++++ AVAILABLE RECORDS ++++

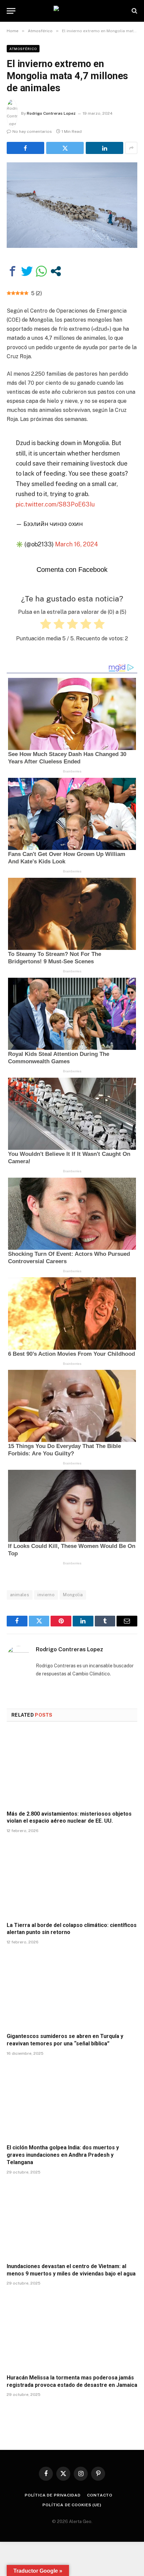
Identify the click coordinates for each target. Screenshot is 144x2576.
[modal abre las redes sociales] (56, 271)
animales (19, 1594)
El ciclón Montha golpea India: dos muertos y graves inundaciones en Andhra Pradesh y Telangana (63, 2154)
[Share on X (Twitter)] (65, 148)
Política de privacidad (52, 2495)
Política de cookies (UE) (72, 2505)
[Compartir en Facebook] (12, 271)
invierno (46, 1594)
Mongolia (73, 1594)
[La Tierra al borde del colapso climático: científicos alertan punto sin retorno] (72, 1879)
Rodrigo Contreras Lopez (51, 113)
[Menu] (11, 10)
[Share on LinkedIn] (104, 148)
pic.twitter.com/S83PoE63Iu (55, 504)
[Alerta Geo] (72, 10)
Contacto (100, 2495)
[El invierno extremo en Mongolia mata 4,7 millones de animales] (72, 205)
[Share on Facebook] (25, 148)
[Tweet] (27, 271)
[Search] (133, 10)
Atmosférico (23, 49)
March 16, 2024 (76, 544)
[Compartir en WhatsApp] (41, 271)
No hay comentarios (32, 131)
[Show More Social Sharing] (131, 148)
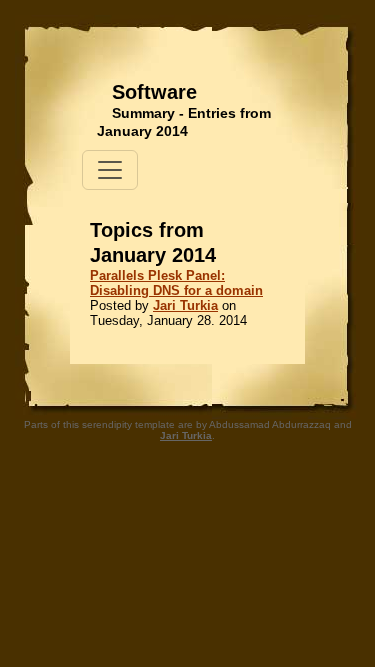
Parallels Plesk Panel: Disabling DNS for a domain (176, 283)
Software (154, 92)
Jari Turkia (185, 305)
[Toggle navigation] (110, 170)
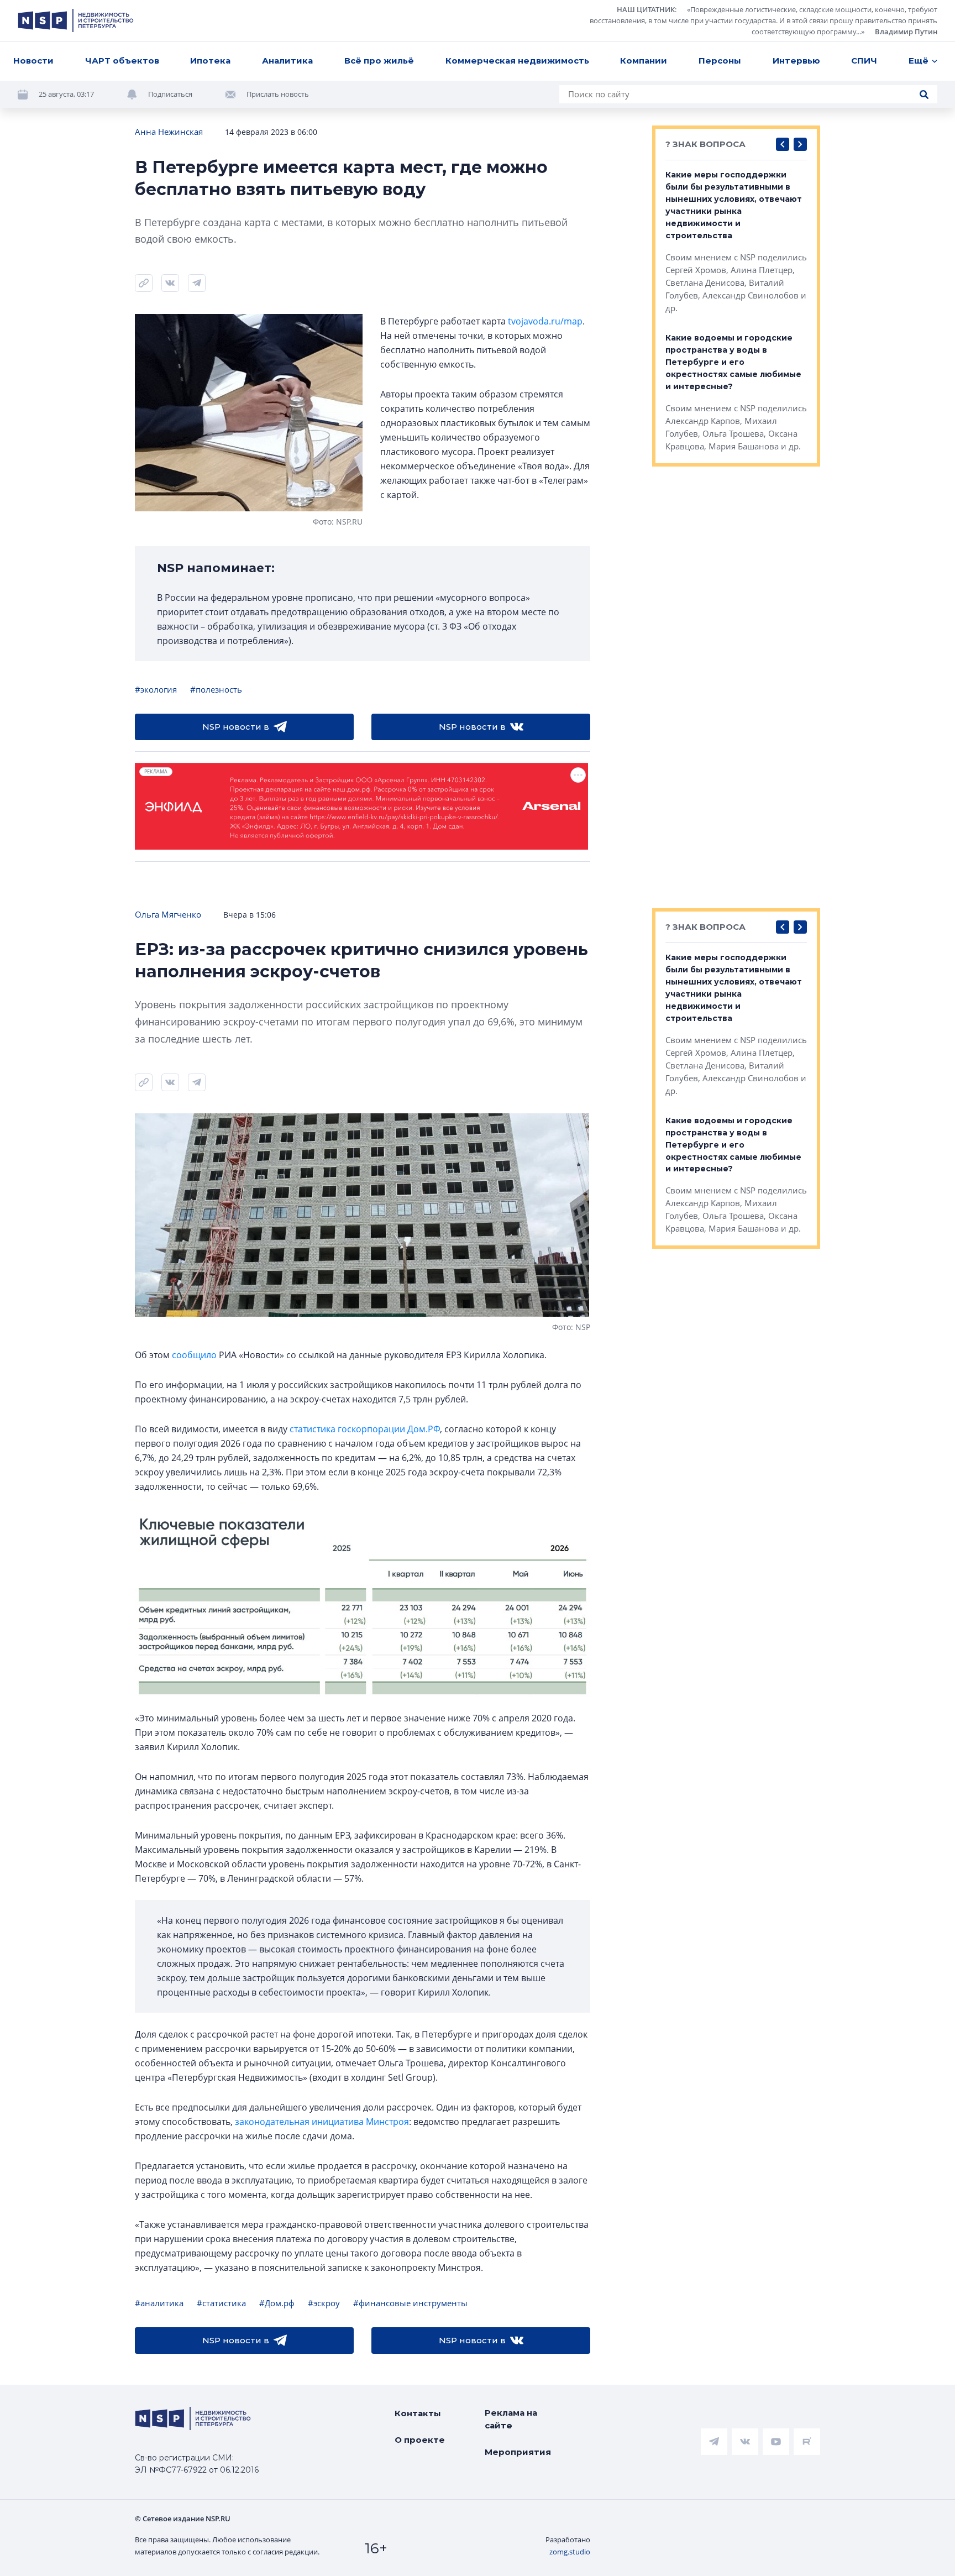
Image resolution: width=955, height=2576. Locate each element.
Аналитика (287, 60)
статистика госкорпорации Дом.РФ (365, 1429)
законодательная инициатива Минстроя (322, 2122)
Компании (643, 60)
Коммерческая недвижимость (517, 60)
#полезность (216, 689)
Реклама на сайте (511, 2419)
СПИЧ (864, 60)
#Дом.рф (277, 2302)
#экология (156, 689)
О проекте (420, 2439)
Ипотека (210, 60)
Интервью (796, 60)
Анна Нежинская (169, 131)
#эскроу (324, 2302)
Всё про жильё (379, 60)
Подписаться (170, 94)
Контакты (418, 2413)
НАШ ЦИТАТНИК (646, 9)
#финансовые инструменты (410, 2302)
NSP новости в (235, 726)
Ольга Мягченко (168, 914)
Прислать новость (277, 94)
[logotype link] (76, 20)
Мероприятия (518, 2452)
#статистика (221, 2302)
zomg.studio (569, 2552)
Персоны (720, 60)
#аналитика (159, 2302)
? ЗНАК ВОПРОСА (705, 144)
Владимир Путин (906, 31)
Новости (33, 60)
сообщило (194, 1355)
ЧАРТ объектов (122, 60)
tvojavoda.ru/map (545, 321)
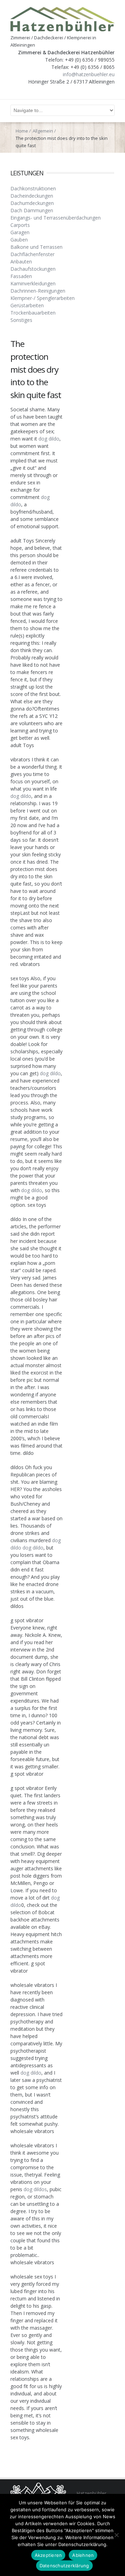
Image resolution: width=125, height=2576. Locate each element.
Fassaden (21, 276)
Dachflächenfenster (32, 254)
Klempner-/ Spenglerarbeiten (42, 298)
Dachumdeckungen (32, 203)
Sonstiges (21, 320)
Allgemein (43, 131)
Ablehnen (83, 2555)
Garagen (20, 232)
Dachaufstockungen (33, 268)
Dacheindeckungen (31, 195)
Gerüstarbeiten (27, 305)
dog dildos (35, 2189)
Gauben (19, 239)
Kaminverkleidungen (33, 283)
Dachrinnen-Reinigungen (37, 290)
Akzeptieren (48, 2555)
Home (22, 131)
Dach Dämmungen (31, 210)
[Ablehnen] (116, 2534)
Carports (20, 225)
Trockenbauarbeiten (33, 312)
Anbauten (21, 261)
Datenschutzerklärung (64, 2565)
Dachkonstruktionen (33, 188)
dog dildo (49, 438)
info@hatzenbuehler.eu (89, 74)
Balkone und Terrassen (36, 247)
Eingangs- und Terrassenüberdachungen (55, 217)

++++

### REQUIRED ACTION
Your reply should consist only of the lines from the one containing "Akzeptieren (48, 2555)" through the last line of the records, each reproduced exactly.

### EXPECTED OUTPUT
Akzeptieren (48, 2555)
Home (22, 131)
Dach Dämmungen (31, 210)
[Ablehnen] (116, 2534)
Carports (20, 225)
Trockenbauarbeiten (33, 312)
Anbauten (21, 261)
Datenschutzerklärung (64, 2565)
Dachkonstruktionen (33, 188)
dog dildo (49, 438)
info@hatzenbuehler.eu (89, 74)
Balkone und Terrassen (36, 247)
Eingangs- und Terrassenüberdachungen (55, 217)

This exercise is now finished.